Invasive species' research2

Biodiversity in Urban Environments

This study focuses on the factors shaping biodiversity in urban areas, comparing different areas within an urban environment, and aiming to understand and provide information on what enables native (vs. alien) species to persist in human dominated landscapes and especially in urban environments. We have examined biodiversity patterns of birds and plants in forty locations in the city of Jerusalem, combining in our work remote sensing tools to quantify habitat variables. We are also studying biodiversity patterns of birds in Tel Aviv’s Yarkon Park and its surroundings, focusing on native and alien species, and within the natives, comparing in both regions urban species that are very well adapted to those less successful in the city. This aims to better understand what factors make a species a successful urban species and potentially a successful invader. Group members working on this study are Eran Banker, Gilad Bino, Samech Darwshi, Adam Schalimtzek and Maya Sella. We are collaborating with Ruth Kark from the Hebrew University and Noam Levin on this direction and with Andrew Iwaniuk from University of Alberta on other aspects.

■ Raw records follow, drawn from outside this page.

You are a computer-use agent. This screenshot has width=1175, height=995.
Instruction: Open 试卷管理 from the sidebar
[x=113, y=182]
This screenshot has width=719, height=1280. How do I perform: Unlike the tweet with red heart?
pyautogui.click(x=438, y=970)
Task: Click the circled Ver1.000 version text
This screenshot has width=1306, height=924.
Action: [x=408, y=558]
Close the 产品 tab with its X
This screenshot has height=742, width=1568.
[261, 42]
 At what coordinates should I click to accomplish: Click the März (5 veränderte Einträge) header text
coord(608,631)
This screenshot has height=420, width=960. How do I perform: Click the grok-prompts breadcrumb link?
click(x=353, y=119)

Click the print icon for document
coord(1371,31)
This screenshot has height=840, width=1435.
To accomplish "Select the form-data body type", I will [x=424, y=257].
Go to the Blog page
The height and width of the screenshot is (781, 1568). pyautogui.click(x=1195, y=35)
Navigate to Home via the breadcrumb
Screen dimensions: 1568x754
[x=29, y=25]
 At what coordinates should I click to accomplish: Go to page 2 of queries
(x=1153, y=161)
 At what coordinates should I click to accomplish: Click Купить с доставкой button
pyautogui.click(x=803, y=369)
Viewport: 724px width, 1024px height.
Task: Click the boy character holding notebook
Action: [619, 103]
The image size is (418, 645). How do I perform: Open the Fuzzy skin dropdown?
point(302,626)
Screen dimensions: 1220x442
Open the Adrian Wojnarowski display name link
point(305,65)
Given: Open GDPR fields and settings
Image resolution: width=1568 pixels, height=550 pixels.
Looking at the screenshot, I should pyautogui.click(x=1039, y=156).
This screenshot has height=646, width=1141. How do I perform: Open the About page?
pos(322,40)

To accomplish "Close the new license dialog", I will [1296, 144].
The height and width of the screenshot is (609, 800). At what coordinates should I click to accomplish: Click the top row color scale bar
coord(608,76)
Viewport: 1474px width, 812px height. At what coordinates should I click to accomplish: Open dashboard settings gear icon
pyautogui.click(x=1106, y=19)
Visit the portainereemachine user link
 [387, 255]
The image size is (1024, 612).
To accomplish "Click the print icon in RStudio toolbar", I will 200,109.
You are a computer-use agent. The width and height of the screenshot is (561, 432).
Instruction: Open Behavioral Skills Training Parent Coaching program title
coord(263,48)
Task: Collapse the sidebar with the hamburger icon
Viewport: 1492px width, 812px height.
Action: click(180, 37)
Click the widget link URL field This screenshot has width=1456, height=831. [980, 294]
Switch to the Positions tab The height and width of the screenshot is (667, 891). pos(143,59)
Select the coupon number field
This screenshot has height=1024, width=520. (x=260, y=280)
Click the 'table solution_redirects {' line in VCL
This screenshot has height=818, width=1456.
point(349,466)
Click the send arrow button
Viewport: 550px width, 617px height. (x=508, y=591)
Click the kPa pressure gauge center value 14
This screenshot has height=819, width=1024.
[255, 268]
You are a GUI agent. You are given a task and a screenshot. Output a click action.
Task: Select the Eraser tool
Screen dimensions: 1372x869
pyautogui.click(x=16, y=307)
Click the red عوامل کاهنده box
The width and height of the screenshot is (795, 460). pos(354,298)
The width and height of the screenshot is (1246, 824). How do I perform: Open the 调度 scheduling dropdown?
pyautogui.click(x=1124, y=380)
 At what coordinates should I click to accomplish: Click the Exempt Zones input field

Biodiversity in agricultural landscapes along ecological gradients

In this study, funded by Nekudat Hen of Yad Hanadiv, The Rothschild Foundation since 2005, we are studying how butterfly diversity is impacted by different agricultural regimes along an ecological gradient in Israel. We aim to provide information that will improve our understanding of how much biodiversity is maintained in agricultural landscapes and what we can do to increase the biodiversity in these areas. Group members working on this study are Guy Pe’er.